§ PROBLEMA A RESOLVER
Transcreva da notícia sobre a morte de Hermeto Pascoal o trecho que vai de "Considerado pelo americano" até "Oeste do Rio.", inclusive.

§ TRECHO DO DOCUMENTO

□ □ □ □ □

Músico Hermeto Pascoal morre no Rio aos 89 anos

O multi-instrumentista alagoano Hermeto Pascoal morreu, no sábado, aos 89 anos. A informação foi publicada nas redes sociais do músico. O hospital Samaritano Barra, na Zona Sudoeste do Rio, onde ele estava internado, informou, em nota, que a morte aconteceu às 20h22, “em decorrência de falência múltipla dos órgãos”.

“Com serenidade e amor, comunicamos que Hermeto Pascoal fez sua passagem para o plano espiritual, cercado pela família e por companheiros de música”, diz a postagem. “No exato momento da passagem, seu Grupo estava no palco, como ele gostaria: fazendo som e música. Como ele sempre nos ensinou, não deixemos a tristeza tomar conta: escutemos o vento, o canto dos pássaros, o copo d’água, a cachoeira, a música universal segue viva”.

Considerado pelo americano Miles Davis (1926-1991) “o músico mais impressionante do mundo”, Hermeto — três vezes vencedor do Grammy Latino — provou a viabilidade de se fazer música de alta elaboração rítmica, melódica e harmônica com panelas, chaleiras, regador, brinquedos infantis e até animais. Autodidata e intuitivo, ele entrou na música aos 10 anos, quando aprendeu acordeom com o irmão, mas só começou a escrever partituras depois dos 41 anos. Hermeto morava em Bangu, na Zona Oeste do Rio.

□ □ □ □ □

(Itens de uma fonte de dados)
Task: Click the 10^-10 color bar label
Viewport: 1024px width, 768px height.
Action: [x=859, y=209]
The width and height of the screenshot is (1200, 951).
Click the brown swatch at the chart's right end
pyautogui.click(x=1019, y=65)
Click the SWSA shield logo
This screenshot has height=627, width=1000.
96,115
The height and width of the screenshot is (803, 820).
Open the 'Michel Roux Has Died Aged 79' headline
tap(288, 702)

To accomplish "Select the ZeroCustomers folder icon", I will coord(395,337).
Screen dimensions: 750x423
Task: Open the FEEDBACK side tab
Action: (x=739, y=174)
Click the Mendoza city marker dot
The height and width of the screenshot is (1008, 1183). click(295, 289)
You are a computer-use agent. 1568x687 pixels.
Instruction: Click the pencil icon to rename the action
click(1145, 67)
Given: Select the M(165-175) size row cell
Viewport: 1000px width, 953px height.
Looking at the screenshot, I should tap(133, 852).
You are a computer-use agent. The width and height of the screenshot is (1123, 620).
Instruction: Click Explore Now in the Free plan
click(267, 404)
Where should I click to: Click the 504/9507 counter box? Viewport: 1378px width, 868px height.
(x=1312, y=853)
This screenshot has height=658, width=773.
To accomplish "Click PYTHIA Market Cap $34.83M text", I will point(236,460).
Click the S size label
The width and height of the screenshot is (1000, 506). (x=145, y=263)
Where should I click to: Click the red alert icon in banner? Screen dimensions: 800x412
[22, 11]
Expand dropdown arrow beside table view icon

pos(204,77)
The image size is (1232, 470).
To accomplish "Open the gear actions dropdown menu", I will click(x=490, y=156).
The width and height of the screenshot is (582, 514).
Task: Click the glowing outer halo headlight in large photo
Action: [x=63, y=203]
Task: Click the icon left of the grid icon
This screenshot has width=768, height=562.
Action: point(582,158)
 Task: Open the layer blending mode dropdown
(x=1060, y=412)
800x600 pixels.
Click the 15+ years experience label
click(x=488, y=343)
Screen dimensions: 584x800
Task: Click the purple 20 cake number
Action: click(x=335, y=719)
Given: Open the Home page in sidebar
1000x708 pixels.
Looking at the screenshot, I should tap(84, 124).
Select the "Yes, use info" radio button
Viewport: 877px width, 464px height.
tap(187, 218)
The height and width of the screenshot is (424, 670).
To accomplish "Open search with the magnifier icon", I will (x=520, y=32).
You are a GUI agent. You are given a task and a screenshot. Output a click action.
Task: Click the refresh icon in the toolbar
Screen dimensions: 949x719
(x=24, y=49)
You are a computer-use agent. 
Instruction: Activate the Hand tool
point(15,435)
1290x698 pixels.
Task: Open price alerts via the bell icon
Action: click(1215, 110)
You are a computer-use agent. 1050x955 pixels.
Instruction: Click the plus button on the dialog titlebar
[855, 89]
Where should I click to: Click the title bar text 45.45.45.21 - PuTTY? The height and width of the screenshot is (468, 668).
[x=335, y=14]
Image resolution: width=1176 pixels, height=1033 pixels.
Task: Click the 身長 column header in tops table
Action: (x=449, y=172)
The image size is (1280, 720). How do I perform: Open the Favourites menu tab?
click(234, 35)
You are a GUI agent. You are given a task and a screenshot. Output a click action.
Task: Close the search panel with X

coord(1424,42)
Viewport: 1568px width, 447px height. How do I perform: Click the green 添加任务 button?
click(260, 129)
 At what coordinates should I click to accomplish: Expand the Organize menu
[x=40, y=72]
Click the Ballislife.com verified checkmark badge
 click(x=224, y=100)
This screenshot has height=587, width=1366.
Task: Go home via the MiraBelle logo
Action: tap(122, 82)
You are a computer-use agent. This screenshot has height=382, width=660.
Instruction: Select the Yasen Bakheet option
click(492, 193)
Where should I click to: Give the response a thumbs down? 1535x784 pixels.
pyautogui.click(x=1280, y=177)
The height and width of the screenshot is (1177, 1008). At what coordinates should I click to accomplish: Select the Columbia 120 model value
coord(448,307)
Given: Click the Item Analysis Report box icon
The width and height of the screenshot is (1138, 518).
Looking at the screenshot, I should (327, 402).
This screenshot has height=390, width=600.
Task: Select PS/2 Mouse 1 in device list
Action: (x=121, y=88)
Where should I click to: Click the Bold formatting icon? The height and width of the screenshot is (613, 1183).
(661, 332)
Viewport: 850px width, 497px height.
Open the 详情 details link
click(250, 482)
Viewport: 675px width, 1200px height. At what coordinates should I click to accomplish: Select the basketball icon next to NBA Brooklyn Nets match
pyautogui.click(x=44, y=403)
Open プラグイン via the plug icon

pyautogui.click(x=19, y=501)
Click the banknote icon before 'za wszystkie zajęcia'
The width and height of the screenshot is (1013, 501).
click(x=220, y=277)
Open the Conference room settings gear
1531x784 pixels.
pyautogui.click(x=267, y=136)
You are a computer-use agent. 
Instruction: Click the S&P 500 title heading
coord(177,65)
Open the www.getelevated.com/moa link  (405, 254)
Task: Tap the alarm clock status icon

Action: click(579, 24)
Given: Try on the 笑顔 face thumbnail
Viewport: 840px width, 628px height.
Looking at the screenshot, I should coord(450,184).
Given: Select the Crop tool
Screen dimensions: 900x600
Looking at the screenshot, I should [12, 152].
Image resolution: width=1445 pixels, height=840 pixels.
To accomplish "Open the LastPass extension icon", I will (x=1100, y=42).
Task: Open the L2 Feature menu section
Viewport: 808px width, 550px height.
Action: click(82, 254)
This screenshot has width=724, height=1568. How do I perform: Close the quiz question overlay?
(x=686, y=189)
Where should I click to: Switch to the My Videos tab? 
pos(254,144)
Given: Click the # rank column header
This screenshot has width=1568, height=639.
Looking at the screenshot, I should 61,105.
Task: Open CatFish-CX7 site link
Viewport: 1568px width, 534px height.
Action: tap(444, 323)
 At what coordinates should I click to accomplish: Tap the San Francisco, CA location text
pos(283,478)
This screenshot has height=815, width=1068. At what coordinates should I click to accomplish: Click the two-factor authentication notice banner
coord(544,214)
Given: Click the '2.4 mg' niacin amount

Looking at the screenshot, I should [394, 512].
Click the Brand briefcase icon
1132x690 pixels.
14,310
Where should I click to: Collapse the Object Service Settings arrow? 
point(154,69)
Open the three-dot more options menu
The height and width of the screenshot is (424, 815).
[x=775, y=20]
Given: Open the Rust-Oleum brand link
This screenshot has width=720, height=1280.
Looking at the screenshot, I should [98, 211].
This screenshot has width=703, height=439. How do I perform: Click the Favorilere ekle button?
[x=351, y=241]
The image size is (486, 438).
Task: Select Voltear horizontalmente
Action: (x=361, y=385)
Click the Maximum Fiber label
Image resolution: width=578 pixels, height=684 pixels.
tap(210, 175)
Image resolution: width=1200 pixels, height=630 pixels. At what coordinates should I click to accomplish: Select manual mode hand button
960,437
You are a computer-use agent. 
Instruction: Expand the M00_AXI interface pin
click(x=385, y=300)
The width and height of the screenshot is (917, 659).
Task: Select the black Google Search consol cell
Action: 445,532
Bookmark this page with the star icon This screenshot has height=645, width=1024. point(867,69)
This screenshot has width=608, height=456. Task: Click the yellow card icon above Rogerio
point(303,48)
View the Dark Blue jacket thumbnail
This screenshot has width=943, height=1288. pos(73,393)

□ □ □ □ □

§ RESULTADO DO EXERCÍCIO
Considerado pelo americano Miles Davis (1926-1991) “o músico mais impressionante do mundo”, Hermeto — três vezes vencedor do Grammy Latino — provou a viabilidade de se fazer música de alta elaboração rítmica, melódica e harmônica com panelas, chaleiras, regador, brinquedos infantis e até animais. Autodidata e intuitivo, ele entrou na música aos 10 anos, quando aprendeu acordeom com o irmão, mas só começou a escrever partituras depois dos 41 anos. Hermeto morava em Bangu, na Zona Oeste do Rio.